Problem to solve
Exactly the lines from the start of the data below through the line that contains "Task: Switch to 动态 tab on left listing" are to be copied, with pictures left out.

Supplied data
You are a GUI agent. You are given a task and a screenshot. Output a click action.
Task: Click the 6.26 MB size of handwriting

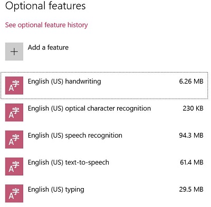191,81
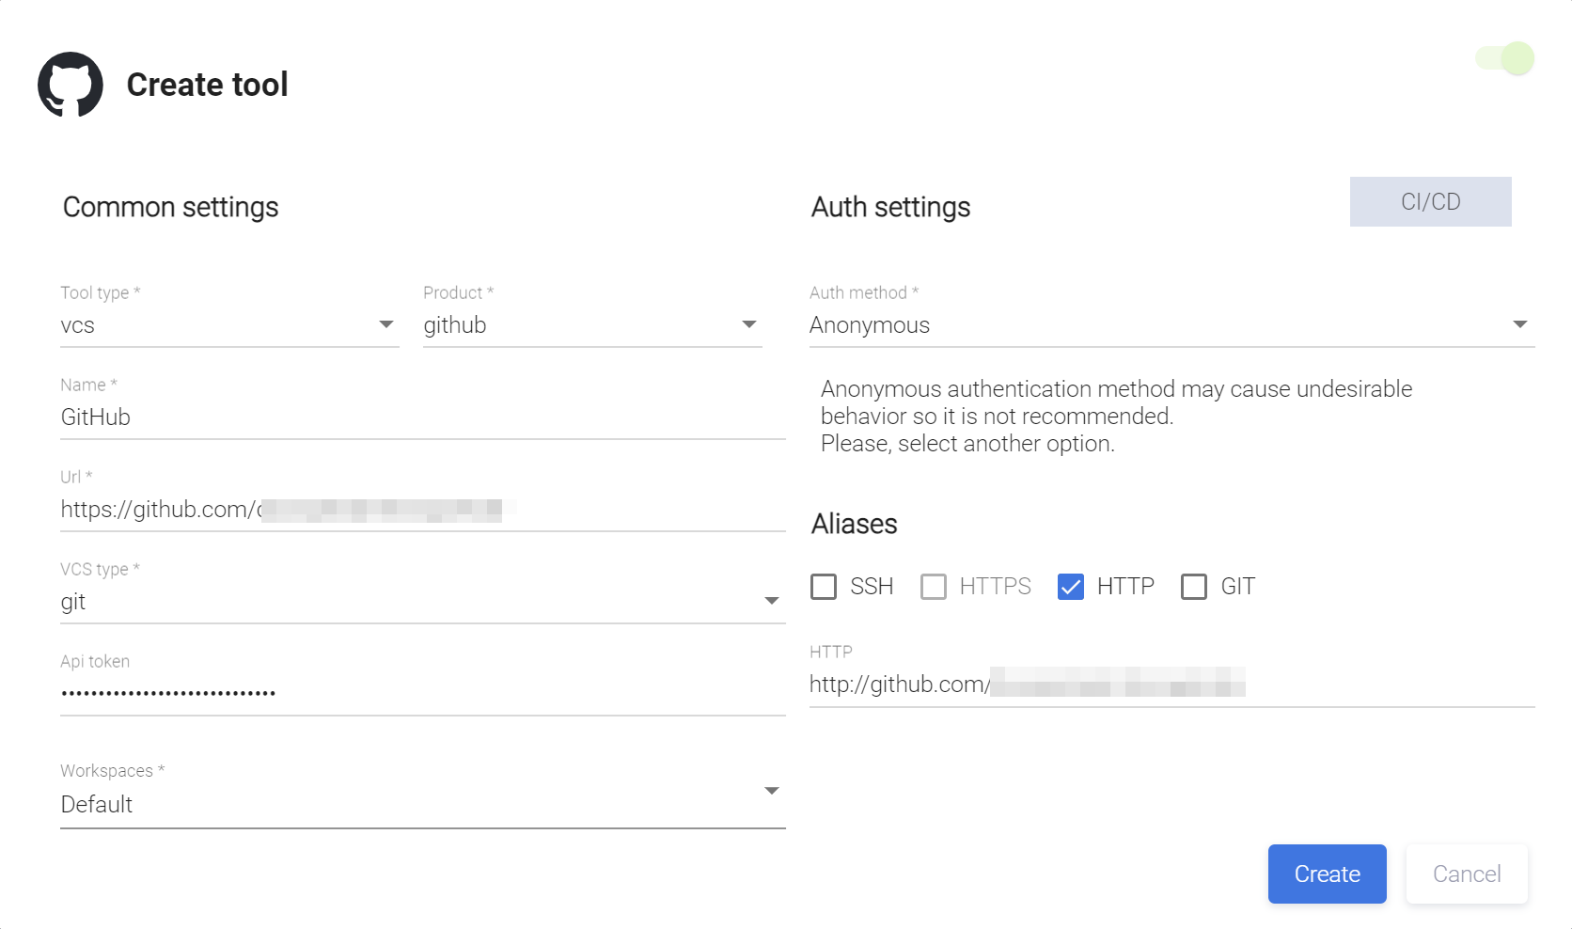This screenshot has width=1572, height=929.
Task: Enable the GIT alias checkbox
Action: [x=1194, y=587]
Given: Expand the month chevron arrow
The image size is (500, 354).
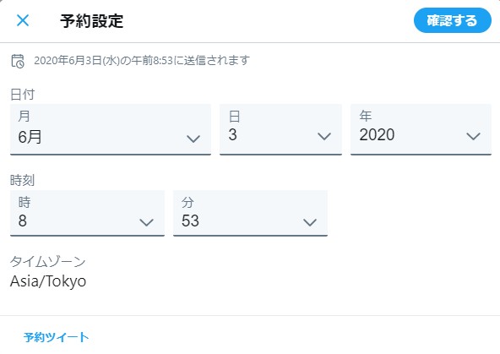Looking at the screenshot, I should tap(193, 139).
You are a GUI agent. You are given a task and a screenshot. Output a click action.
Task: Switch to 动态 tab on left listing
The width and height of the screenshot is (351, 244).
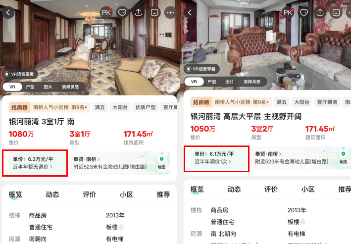52,195
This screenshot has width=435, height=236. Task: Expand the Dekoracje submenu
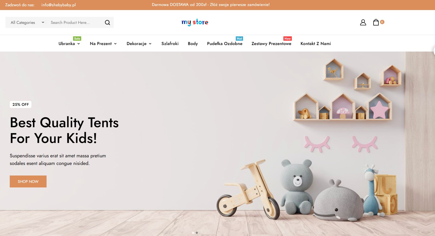pyautogui.click(x=139, y=44)
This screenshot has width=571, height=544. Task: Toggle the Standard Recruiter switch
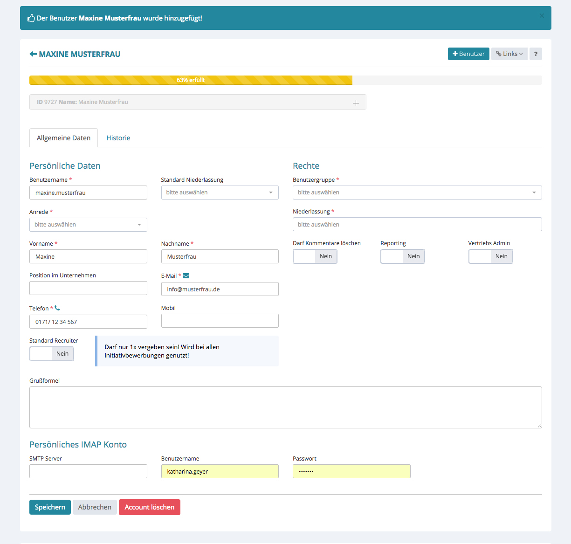pyautogui.click(x=52, y=354)
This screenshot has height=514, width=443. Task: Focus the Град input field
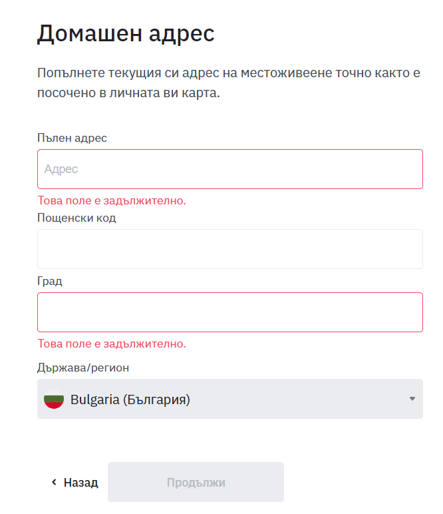(x=230, y=312)
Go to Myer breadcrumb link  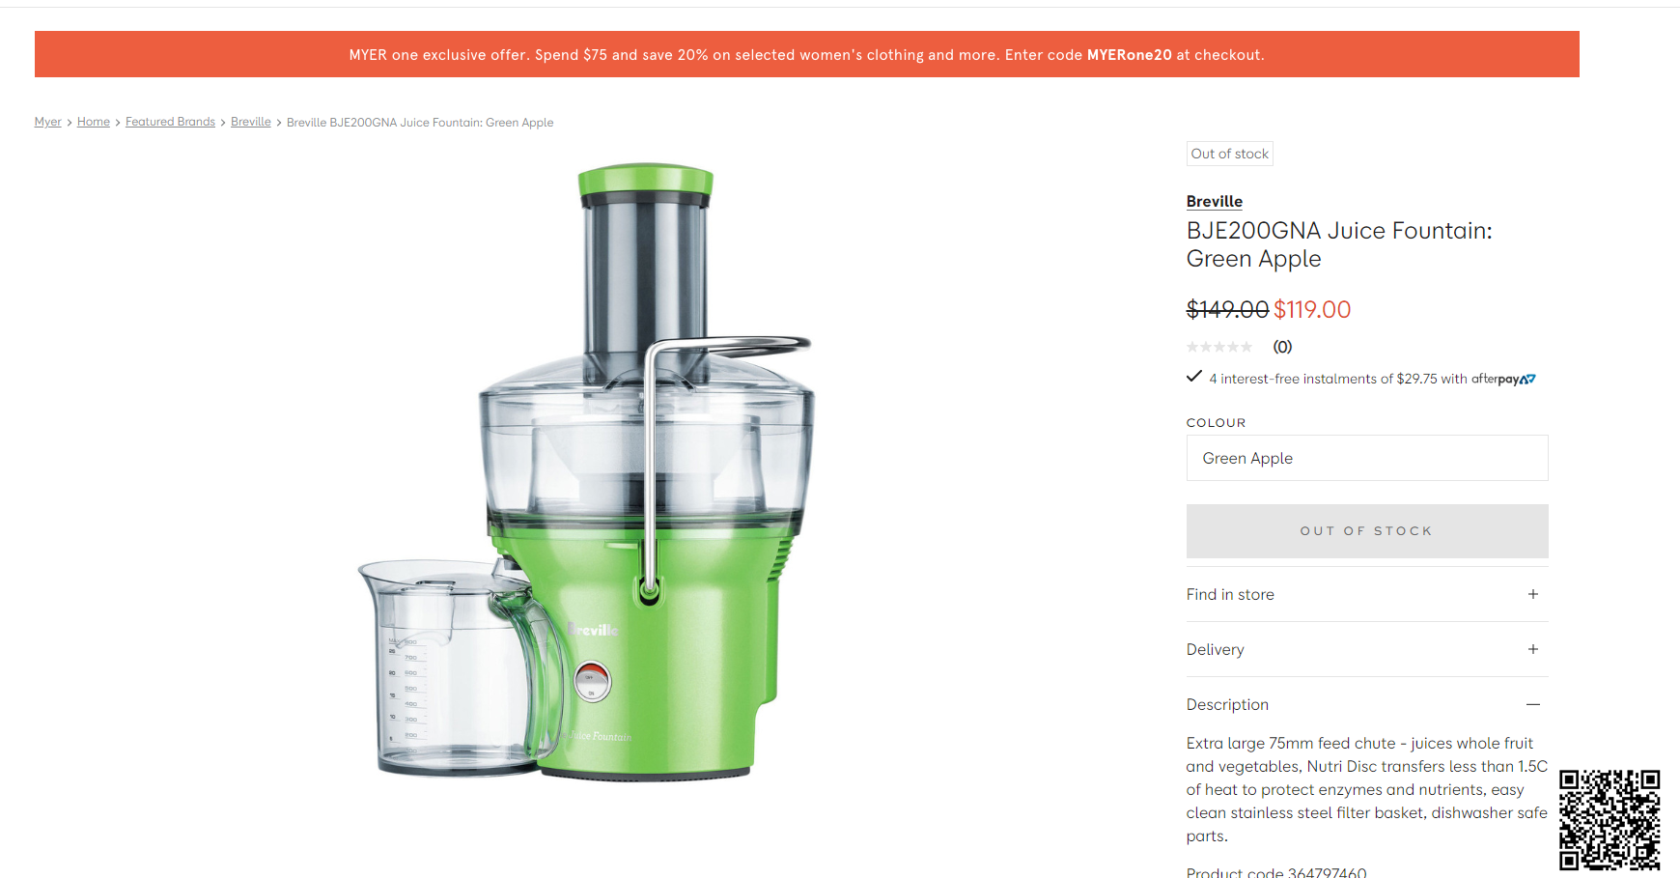point(47,122)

Task answer
You are a GUI agent. You are given a task and a screenshot. Output a click action.
Task: Click the 6.26 MB size of handwriting

191,81
This screenshot has width=1572, height=929.
Task: Enable the GIT alias checkbox
Action: [x=1194, y=587]
Given: Expand the month chevron arrow
The image size is (500, 354).
Looking at the screenshot, I should tap(193, 139).
You are a GUI agent. You are given a task and a screenshot. Output a click action.
Task: Switch to 动态 tab on left listing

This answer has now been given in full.